Only a dozen people boarded the last ValuJet flight from Tampa International Airport on Monday night.
The flight to Atlanta left more than an hour late, about 9:40 p.m. Among the passengers was Lori McBride, 35, who was returning to Atlanta after visiting her family in Largo.
"I'm not in a big rush to get back, but I want to get back," she said. "As long as I can get home by Friday, I'm alright."
After the last passenger had boarded the plane, ValuJet employees started packing up, saying they were unsure what would come next.
Said Marla Cioni, a gate agent: "ValuJet won't let us down."
_ Times staff writer Charles Hoskinson and researcher John Martin contributed to this report.
Mechanics were seen pounding an engine with a hammer and chisel instead of using a special tool; the engine had to be shut down during flight.

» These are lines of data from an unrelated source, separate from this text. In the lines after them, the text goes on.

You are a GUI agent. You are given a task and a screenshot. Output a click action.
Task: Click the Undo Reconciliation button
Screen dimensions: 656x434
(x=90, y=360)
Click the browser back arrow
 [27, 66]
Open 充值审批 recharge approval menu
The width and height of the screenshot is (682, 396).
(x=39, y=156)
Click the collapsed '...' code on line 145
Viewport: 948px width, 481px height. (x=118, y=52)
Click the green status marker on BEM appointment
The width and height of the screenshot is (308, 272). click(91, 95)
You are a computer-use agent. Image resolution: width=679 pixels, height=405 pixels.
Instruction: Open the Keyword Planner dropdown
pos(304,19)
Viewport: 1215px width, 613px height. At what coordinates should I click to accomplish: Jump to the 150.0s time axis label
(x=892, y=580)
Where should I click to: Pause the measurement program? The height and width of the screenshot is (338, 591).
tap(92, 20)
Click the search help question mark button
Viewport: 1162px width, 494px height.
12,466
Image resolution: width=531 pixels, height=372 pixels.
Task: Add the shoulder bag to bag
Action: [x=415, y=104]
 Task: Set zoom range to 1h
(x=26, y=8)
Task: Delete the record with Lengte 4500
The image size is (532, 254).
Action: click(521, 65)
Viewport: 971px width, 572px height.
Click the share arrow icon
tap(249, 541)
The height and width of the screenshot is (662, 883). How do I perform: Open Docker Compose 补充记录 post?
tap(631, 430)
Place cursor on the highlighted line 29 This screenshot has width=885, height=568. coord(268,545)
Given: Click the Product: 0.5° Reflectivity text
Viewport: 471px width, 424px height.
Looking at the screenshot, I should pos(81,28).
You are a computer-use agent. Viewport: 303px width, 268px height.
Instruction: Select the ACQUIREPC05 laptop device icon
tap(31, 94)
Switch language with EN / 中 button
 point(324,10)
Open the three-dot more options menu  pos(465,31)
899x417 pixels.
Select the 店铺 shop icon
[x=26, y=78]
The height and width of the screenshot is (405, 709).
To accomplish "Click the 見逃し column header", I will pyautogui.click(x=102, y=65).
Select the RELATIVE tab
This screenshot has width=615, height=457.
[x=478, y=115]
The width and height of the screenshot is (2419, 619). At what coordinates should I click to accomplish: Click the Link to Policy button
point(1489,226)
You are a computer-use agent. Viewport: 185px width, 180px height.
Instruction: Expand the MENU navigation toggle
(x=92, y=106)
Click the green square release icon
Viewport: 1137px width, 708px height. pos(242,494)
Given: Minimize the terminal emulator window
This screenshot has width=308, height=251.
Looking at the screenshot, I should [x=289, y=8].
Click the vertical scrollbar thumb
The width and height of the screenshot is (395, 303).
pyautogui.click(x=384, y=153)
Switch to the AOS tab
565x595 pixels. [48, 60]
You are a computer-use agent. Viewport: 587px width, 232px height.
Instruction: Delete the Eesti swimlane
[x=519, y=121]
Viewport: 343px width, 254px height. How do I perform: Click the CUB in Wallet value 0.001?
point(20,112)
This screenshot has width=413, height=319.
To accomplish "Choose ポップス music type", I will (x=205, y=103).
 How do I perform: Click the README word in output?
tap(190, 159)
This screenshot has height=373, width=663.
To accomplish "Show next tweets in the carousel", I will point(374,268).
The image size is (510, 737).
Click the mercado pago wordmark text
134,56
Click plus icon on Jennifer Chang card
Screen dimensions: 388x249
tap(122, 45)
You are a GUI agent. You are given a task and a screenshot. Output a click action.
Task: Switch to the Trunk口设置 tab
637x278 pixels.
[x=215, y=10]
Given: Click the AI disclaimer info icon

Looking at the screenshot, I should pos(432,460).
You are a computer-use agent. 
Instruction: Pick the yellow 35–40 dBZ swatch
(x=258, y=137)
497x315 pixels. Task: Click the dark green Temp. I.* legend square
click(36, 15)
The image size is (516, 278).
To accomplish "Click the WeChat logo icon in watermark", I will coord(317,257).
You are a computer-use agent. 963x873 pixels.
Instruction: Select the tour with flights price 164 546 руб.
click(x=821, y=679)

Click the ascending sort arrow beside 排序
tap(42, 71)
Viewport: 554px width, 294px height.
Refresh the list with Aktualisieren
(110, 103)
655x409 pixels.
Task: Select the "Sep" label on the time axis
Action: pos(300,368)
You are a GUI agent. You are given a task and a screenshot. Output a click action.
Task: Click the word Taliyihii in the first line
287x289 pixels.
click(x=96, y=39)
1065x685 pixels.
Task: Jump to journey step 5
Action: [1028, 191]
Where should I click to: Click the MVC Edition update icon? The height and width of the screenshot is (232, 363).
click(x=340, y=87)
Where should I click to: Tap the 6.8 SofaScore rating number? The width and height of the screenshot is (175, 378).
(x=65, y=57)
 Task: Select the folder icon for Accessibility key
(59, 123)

Numerous reports of planes with leaking fuel and missng rivets, screws and other material.
Mechanic once reported a damaged plane tail skid had been fixed. Passengers were boarding when an FAA inspector saw the work hadn't been done.
Sources: AP, NBC
Changing messages about ValuJet
Feb. 29, 1996
"It appears that ValuJet does not have a structure in place to handle your rapid growth and that you may have an organizational culture that is in conflict with operating to the highest possible degree of safety,"
- FAA letter to ValuJet President Lewis Jordan
May 12, 1996
"Whenever we have found any issues, ValuJet has been responsive, they have been cooperative. . . . And I want to emphasize that I have flown ValuJet, that ValuJet is a safe airline."
- Tranportation Secretary Federico Pena
June 17, 1996
"ValuJet has not demonstrated that it has an effective maintenance control system. Therefore, the airline has agreed to halt voluntarily its operations until such time as it demonstrates appropriate corrective action."
- FAA Administrator David Hinson
Lewis Jordan, former head of Continental Airlines, founds ValuJet with vice chairman Maurice Gallagher, CEO Robert Priddy and director Tim Flynn.
The company's flight operations begin with two DC-9-32 aircraft operating eight daily flights between Atlanta and Jacksonville, Orlando and Tampa.
ValuJet's initial public offering is at $12.50 a share.
ValuJet plane 908VJ burns on a runway in Atlanta as it is about to take off. The fire is caused by an uncontained engine failure. One flight attendant is badly burned and minor injuries are reported as the 57 passengers and five crew are evacuated.
ValuJet's 41 airplanes serve 26 markets with 268 peak-day flights. ValuJet employees have grown in number from 100 to 3,500.
The FAA starts a 120-day special emphasis review of ValuJet.
A ValuJet plane runs off the runway in Savannah, Ga.
The FAA requires ValuJet to get its approval before buying more planes or beginning service to new cities.
A ValuJet plane in Tampa has an emergency chute deploy in the cabin, pinning a flight attendant in the galley. The pilot climbs out a cockpit window and enters the plane from the tailcone door to free the attendant.
ValuJet Flight 592 crashes into the Everglades, killing all 110 on board. The NTSB's investigation shows there may have been an explosion in a forward cargo hold.
Transportation Secretary Federico Pena and FAA Chairman David Hinson visit the crash site on orders from President Clinton. At a news conference near the site, Pena says, "I have flown ValuJet, ValuJet is a safe airline, as is our entire aviation system."
ValuJet Airlines stock drops sharply on the first day of trading since the crash of Flight 592. It fell $4.1875 a share, to $13.6875, on the NASDAQ.
Pena and Hinson announce more stringent oversight of ValuJet.
ValuJet says it is slashing its daily flight schedule in half.